Es sei im Interesse der allgemeinen Gesundheit der Athleten, der Organisatoren, der Zuschauer und des Rests der Welt, "weil wir über etwas sprechen, das potenziell Vertreter von 205 Ländern einbeziehen wird", meinte der 87 Jahre alte Australier.

Gastgeber Japan und das Internationale Olympische Komitee bekräftigten zuletzt, an ihren Plänen für "sichere und geschützte Spiele" im Juli und August festhalten zu wollen. Wegen der Corona-Pandemie waren die für das Vorjahr geplanten Tokio-Spiele um ein Jahr verschoben worden. Die Olympischen Spielen sollen nun in diesem Jahr am 23. Juli beginnen und bis zum 8. August dauern. Etwa 11 000 Athletinnen und Athleten werden erwartet. Der neue Etat sieht mittlerweile deutlich höhere Kosten von 12,6 Milliarden Euro vor.
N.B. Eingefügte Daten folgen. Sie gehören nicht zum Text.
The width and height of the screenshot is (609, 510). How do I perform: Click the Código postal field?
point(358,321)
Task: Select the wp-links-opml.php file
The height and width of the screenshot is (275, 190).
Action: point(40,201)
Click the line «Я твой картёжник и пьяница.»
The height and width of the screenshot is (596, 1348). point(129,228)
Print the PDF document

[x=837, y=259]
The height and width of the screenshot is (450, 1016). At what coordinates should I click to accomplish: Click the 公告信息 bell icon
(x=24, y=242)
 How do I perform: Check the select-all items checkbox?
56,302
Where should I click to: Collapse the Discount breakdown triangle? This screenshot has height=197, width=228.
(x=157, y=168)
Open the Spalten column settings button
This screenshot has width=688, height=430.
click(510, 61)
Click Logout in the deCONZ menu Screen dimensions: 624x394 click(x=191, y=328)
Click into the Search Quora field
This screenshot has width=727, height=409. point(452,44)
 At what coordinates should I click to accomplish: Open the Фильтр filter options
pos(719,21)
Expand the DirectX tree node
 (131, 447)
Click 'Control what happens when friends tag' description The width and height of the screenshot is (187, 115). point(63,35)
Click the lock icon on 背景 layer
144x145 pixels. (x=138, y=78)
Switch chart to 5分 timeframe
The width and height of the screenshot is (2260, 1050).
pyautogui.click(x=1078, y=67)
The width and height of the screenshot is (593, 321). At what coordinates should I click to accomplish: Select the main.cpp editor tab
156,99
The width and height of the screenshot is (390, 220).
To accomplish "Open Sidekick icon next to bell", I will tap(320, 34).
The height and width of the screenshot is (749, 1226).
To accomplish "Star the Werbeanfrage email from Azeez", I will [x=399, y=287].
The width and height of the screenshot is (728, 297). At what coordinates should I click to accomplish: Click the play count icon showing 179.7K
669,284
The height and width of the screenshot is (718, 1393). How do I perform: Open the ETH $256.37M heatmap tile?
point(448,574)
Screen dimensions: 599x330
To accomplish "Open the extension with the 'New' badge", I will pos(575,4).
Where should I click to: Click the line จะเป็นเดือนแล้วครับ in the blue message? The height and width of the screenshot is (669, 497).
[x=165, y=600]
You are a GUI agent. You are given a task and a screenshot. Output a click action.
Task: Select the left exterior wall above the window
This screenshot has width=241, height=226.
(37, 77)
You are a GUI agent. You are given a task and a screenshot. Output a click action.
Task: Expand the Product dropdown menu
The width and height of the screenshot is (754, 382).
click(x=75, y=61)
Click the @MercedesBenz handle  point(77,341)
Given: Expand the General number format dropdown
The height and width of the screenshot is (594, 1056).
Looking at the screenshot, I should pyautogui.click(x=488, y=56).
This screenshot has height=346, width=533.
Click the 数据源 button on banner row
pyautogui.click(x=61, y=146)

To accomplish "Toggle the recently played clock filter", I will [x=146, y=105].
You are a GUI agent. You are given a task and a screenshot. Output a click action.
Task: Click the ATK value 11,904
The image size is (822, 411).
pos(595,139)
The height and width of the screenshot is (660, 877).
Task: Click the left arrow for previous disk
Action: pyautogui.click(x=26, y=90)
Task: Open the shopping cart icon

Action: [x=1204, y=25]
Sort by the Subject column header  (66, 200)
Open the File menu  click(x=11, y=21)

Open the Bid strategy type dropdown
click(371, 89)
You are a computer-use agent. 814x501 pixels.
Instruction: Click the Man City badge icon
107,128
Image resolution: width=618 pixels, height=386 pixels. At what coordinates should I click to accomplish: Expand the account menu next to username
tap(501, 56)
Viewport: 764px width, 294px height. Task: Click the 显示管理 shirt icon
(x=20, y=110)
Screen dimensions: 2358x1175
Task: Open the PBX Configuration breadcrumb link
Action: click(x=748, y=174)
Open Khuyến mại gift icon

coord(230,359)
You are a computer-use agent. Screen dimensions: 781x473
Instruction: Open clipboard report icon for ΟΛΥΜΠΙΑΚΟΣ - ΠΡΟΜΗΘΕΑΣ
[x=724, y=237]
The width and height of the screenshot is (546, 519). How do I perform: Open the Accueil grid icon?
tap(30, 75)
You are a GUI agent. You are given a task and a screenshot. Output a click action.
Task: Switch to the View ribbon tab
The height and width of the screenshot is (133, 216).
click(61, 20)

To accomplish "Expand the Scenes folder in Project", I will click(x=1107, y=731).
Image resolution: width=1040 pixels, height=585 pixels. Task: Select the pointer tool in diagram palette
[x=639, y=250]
Als ein möglicherweise entscheidendes Datum, ob die Spiele stattfinden, gilt der 25. März. Dann soll der Fackellauf in Japan starten, an dem 10.000 Läuferinnen und Läufer teilnehmen. In der Bevölkerung des Gastgeberlandes wächst hingegen wegen der steigenden Corona-Zahlen die Skepsis an dem Mega-Event. Eine große Mehrheit der Japaner hat sich in Umfragen dagegen ausgesprochen.